DOCUMENT SECTION:
Body shaming – the action or practice of humiliating someone by making mocking or critical comments about their body shape or size.
We’ve all been witness to judgement and body shaming most of our lives. I have seen this my whole life and for so long thought nothing of it; I thought it to be normal…this is how we talk to ourselves. She’s calling herself fat again. She’s squeezing her fat and expressing hate for herself. She made another comment about my size. He used words like “skin and bones” in a negative tone. They say I look sick and disgusting. She’s crying about losing a feature that she feels defines her, “they’re all going to make fun of me.” She hurt herself because she felt ugly. She changed because she didn’t look sexy enough. She verbally abused herself again in front of the mirror.
We, as a society have normalized talk of hate and disgust towards our own bodies. We negatively assess how we compare to others we know and the “perfection” we see in the media.
Body shaming does not discriminate, it happens to people of all shapes and sizes. If I’m being honest with you, I’ve gotten it from both ends. “Oh, I didn’t know your stomach was that big”, “oh, you should start tightening your butt”, “oh man, you’re skin and bones.”

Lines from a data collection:
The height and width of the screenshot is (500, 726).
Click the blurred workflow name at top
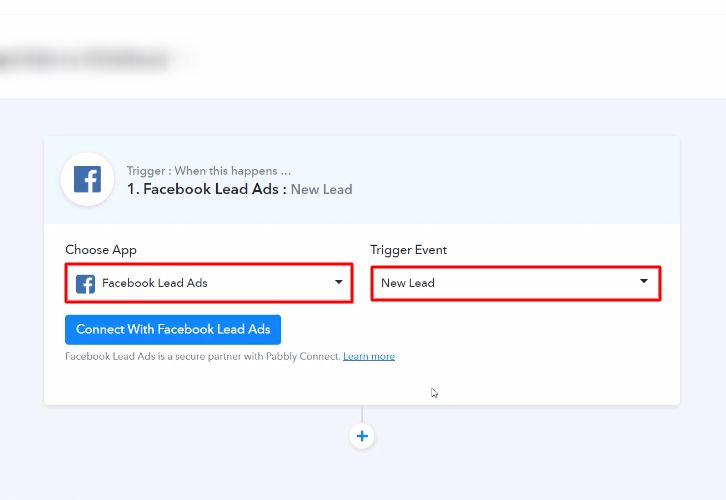click(95, 58)
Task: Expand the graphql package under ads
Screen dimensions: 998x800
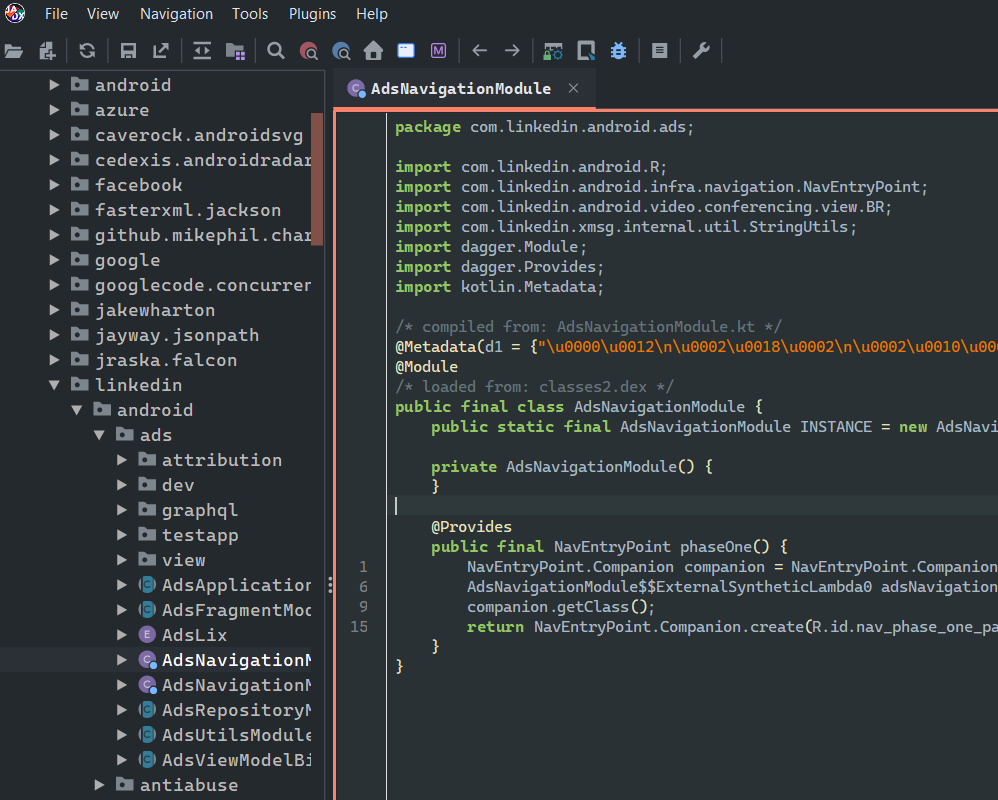Action: click(x=122, y=510)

EXERCISE 1: According to the body shaming passage, who does body shaming happen to?
EXERCISE 2: Pick up the body shaming passage after its last sentence and continue it.
None of the lines from the data collection are needed here.

EXERCISE RESPONSE 1: People of all shapes and sizes.

EXERCISE RESPONSE 2:
People don’t understand the power of their words. Although they may not be intentionally judging or shaming, often times any comment about someone’s body triggers some sort of emotional response.
When it comes down to it, body shaming is not actually about the person being shamed. It’s not about what they’re wearing, how they look or what they chose to do with their hair. No, the body shaming is nothing about the one being shamed. It has EVERYTHING to do with the person shaming and judging. It has to do with their insecurities, their anger, their hate, their need to break someone else down to feel adequate and worthy.
When someone body shames another person, it speaks to who they are. When they judge someone, it’s about them. When they degrade someone based on appearance it’s a representation of their own insecurities, yet we… the people being shamed take it personally and more often than not, hold it to be true.
Our hair does not define us. The number of fat cells on our body do not define us. The number on the scale does not define us. Our clothes do not define us.
The only thing that defines us is us. If you want to be fun and crazy, then be fun and crazy. If you want to be carefree, then do carefree. If you want to be angry, then do angry. If you want to shave your head, you know what… I’m still going to love you. We make choices every single day to represent who we are.
Step outside the media and create your own version of beauty; there’s more to it than just our appearance.
When hearing judgement, being judged or a victim to body shaming, take a moment to step back, recognize that it’s not about you… it’s about them. Speak up, stand up and be strong. See your truth, feel your truth … it does not come from their words of hate and anger, it comes from you.
Find yourself, define yourself and be the person you were made to be.